- Text

________________

[GPS_Standard] [Fwd: VE2ZAZ]

Wed May 26 20:22:02 EDT 2010

Greetings Bob,

I never have to touch anything on my system after a power outage. With a
long sampling period in effect (I use one hour), the OCXO has plenty of
time to warm up and reach its original position before many coarse
adjustments are made by the FLL. A few hours are sufficient to reach the
nominal accuracy. Suspect a bad OCXO.

73,

Bert, VE2ZAZ
http://ve2zaz.net

Bob Bownes wrote:
> Dave,
> 
> That would certainly help avoid the dithering problem.
> 
> I _think_, if I read you right, it would also help my drift after
> unlock problem, in which, unless I crank the Sample Size (S) down, it
> won't lock again because the DAC delta is less than the drift delta.
> 
> An alternate might be an 'Initial Lock mode' in which the value of
> correction is proportional to the freq difference, much as you say.

________________

- Data supplied
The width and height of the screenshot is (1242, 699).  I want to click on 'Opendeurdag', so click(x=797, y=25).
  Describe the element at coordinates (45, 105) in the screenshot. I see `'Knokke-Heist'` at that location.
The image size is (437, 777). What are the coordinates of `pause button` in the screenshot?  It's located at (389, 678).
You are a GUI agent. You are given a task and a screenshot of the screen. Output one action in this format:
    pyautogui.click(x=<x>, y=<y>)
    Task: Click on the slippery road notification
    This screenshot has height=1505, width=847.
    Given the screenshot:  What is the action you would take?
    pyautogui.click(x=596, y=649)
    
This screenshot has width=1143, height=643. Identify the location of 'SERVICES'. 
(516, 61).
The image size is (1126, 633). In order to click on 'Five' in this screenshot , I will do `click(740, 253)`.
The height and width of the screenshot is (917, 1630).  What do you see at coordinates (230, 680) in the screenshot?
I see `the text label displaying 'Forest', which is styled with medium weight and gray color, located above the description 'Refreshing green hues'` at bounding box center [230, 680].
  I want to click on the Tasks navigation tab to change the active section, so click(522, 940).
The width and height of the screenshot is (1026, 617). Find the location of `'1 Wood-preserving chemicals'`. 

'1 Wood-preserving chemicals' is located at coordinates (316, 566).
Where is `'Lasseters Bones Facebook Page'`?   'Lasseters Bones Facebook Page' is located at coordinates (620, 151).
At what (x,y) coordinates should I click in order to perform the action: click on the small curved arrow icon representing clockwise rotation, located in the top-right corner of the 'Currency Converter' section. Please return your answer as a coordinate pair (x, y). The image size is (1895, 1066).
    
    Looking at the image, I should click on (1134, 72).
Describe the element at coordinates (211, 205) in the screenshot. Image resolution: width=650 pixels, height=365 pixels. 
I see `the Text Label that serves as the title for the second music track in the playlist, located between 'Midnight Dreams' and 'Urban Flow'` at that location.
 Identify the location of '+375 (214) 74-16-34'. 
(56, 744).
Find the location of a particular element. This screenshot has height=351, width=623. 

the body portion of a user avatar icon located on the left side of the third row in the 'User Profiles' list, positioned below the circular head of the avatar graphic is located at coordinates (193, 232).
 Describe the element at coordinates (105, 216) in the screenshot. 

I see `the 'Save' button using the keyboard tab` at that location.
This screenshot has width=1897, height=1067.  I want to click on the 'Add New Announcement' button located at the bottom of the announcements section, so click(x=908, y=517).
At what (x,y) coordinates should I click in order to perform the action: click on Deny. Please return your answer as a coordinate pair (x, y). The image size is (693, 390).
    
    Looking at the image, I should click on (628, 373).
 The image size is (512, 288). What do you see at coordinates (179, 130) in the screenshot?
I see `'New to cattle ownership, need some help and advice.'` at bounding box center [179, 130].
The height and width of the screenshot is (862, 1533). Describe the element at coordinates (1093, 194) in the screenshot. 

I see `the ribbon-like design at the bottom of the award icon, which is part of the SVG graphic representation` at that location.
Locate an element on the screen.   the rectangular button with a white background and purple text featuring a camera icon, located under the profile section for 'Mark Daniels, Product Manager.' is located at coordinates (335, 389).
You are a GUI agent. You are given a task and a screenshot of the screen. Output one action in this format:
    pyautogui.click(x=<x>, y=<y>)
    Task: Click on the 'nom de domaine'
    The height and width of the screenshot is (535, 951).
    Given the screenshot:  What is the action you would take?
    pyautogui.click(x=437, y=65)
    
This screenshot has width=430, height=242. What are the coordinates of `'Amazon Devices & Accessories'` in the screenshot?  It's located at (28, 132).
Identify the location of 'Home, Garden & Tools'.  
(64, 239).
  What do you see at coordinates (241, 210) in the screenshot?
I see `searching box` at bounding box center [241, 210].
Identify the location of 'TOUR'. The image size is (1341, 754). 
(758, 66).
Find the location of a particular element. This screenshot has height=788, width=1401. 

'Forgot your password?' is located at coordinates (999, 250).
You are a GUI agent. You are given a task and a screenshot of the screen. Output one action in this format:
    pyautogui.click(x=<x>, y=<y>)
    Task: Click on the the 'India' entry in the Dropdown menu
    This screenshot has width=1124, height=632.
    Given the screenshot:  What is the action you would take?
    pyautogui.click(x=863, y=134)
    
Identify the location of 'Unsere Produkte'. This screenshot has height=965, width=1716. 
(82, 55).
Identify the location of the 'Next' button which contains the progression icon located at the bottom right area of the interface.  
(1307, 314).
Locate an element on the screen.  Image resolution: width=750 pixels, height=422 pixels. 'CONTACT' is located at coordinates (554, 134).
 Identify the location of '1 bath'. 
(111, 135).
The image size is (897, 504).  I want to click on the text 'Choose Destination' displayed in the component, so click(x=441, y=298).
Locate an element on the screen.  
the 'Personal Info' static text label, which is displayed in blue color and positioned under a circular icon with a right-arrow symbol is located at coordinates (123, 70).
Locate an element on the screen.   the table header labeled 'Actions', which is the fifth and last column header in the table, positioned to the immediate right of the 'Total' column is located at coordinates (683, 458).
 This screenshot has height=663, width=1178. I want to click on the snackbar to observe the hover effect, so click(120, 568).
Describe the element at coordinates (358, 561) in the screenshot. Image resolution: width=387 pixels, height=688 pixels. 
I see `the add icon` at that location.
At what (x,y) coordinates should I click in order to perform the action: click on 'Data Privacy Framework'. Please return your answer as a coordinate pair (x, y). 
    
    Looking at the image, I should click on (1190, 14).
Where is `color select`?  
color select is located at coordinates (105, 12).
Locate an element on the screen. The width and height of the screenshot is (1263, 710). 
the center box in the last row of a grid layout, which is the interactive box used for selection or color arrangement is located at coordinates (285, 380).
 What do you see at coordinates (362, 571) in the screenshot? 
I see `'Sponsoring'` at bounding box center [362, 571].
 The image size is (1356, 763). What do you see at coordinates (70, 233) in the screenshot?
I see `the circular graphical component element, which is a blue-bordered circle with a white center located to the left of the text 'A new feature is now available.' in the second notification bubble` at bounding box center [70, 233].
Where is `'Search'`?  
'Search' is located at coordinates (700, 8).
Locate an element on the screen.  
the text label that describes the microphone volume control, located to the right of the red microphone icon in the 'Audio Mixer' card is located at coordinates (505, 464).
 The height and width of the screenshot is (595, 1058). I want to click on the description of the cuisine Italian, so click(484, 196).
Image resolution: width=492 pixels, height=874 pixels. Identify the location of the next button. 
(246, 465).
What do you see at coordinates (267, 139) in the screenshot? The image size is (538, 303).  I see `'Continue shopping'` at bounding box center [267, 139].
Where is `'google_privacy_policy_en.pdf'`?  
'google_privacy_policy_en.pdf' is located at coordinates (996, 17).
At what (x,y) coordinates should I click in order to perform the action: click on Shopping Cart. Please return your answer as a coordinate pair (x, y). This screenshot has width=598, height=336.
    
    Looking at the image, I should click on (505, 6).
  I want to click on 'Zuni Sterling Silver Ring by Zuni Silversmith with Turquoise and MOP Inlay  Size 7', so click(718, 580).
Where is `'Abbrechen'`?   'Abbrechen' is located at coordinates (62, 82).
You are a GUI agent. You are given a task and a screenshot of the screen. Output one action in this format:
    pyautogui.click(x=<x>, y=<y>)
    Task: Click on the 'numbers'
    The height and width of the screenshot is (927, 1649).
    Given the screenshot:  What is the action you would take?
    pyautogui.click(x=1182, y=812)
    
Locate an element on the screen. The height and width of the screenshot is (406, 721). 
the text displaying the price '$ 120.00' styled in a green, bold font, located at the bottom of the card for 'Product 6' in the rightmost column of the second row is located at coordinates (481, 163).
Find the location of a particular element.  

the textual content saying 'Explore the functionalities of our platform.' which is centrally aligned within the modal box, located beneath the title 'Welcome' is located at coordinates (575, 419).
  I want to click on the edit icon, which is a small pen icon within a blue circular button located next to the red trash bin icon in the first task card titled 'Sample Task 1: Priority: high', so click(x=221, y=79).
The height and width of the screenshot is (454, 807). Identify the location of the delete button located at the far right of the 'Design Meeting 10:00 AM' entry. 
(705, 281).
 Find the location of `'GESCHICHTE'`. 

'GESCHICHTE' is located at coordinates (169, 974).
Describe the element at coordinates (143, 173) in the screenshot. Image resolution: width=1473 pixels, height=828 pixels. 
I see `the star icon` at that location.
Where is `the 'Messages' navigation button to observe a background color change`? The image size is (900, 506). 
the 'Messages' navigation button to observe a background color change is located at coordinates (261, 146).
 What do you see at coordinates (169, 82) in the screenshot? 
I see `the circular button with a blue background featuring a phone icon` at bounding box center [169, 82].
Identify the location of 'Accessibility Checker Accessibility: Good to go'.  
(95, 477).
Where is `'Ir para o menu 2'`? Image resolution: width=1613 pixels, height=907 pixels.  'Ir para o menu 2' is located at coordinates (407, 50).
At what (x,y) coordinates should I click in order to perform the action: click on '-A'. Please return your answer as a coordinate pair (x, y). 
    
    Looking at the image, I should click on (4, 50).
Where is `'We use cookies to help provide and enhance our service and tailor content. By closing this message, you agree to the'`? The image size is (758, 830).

________________

- Problems to work on
1. Rewrite the paragraph of the GPS standard message that begins "I never have to touch anything" in a shorter form, keeping its main facts.
2. According to the GPS standard message, what sampling period does Bert use?
3. In the GPS standard message, reproduce everything from "Bert, VE2ZAZ" down to "as you say.", replacing "dithering problem" with "oscillation problem".

- Outputs
1. No adjustment to the system is needed after a power outage. With a long sampling period (one hour here), the OCXO warms up and returns to its original position before the FLL makes many coarse adjustments, and nominal accuracy returns within a few hours. A bad OCXO is the likely suspect.

2. One hour.

3.
Bert, VE2ZAZ
http://ve2zaz.net

Bob Bownes wrote:
> Dave,
> 
> That would certainly help avoid the oscillation problem.
> 
> I _think_, if I read you right, it would also help my drift after
> unlock problem, in which, unless I crank the Sample Size (S) down, it
> won't lock again because the DAC delta is less than the drift delta.
> 
> An alternate might be an 'Initial Lock mode' in which the value of
> correction is proportional to the freq difference, much as you say.